##### Text to read #####

Compliance is followed closely by the need to mitigate threats from breaches which may be driven by a broad variety of cloud threats. Finally, the need to address corporate security policies, which are derived from compliance as well as the need to protect against reputational damage provide strong incentives for customers to plan for, budget, and adopt the newest cloud security technologies.
As Gartner Group has noted the use of a cloud access security broker (CASB) can remediate and/or substantially address the security issues of cloud-based services or data storage.
How to Deploy a CASB+ Solution
The Digital Pathways CASB+ solution secures enterprise data as it is delivered to the cloud, without restriction on the cloud service or application. This is done in a way that is completely transparent to the cloud service end-users. Cloud application data is completely secured and protected through its entire lifecycle regardless of which SaaS, PaaS or IaaS you chose for your use.
We support multi-cloud environments with one unified and consistent Zero Trust approach. We secure all of your clouds, both SaaS, such as Salesforce, ServiceNow®, Office 365®, SAP® Successfactors®, Google® Apps, Box®, and Dropbox, and your custom cloud applications.

##### Dataset #####

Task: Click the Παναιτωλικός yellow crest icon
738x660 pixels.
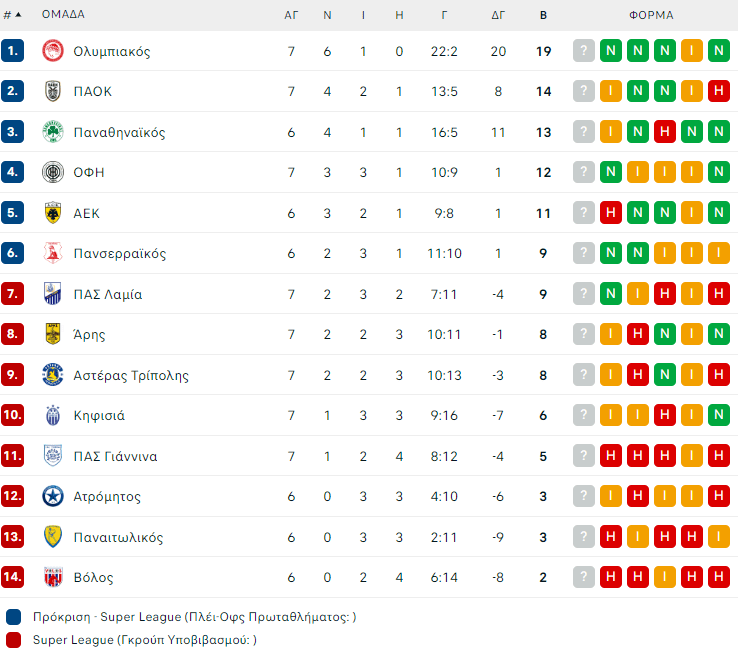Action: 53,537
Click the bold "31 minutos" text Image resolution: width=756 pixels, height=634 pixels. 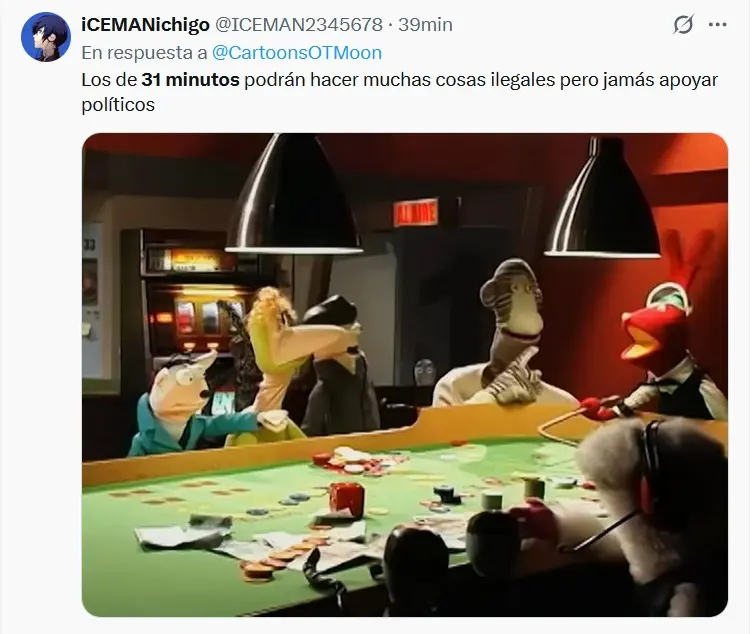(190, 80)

#####
##### Dataset #####

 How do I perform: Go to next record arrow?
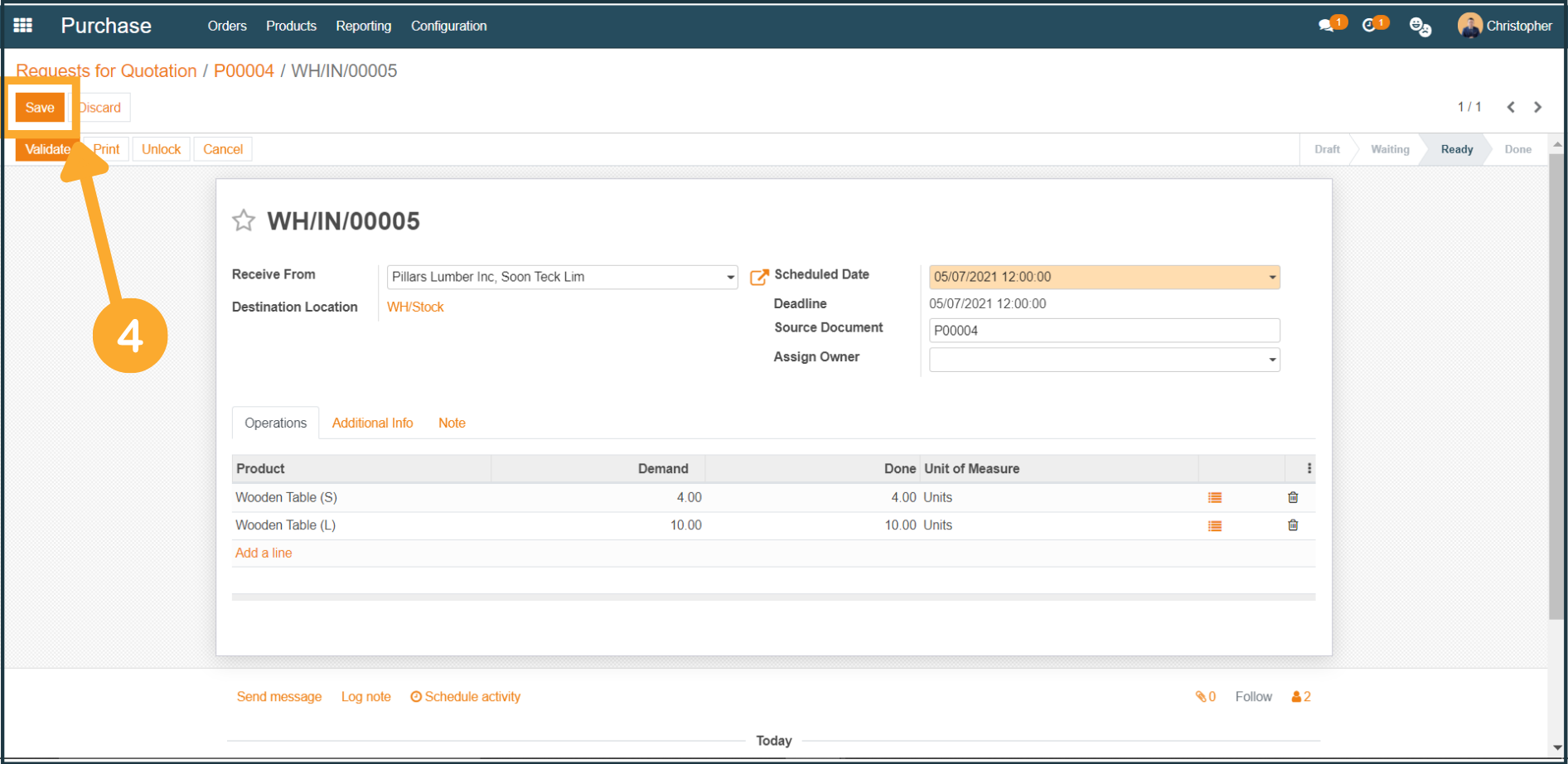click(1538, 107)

#####

** Work to complete **
a: Which SaaS applications does the cloud security passage name as examples?
b: Reproduce, word for word, the part of the cloud security passage that opens with the words containing "How to Deploy" and closes with "for your use.".
c: Carry the cloud security passage forward from its last sentence, writing the next part.

** Answers for the exercise **
a: Salesforce, ServiceNow®, Office 365®, SAP® Successfactors®, Google® Apps, Box®, Dropbox

b:
How to Deploy a CASB+ Solution
The Digital Pathways CASB+ solution secures enterprise data as it is delivered to the cloud, without restriction on the cloud service or application. This is done in a way that is completely transparent to the cloud service end-users. Cloud application data is completely secured and protected through its entire lifecycle regardless of which SaaS, PaaS or IaaS you chose for your use.

c:
Zero Trust end-to-end encryption eliminates the risk of cloud threats and vulnerabilities, most of which you have no control over, to reduce your risk and ease of compliance. This unified and consistent approach reduces administrative costs and greatly reduces audit complexity. Cloud provider encryption is not only limited and insecure but also builds a silo for each cloud and increases complexity and costs for customers with multiple clouds.
Zero Trust ensures that data is encrypted by the customer before it is delivered to the cloud, and only decrypted by the customer when being accessed by authorised users with additional security controls beyond standard login credentials. Any breach which intercepts or steals data at any point within the cloud only provides the attacker with unintelligible content as the data is encrypted. If the stolen data is encrypted, there is no breach to report for compliance purposes.
This end-to-end or Zero Trust encryption applies to the entire lifecycle of the data. This includes at-rest (in the database), in motion (moving through the network, in APIs, middleware, etc.), and in use. By encrypting data “outside” of the cloud, you are no longer subject to breach due to misconfiguration, access to data encryption keys, access to encrypted databases through an API, or any other primary cloud threat. Your data is locked down with data encryption keys held by the customer, such that an attacker cannot put the pieces together to access your data.
Zero Trust enables you to address the weakness inherent in broken SaaS application data security architectures, and meet the newest and most challenging data security demands of the latest compliance regulations.
The Digital Pathways solution’s based on the CASB+ standard encryption and key management architecture allows one global instance of a SaaS application to selectively encrypt the data for each required country and meet local residency requirements. This capability is provided while also meeting multiple countries’ requirements for residency using the same application instance and ensuring that identifying personal or sensitive data is not revealed outside of the country or area of sovereignty.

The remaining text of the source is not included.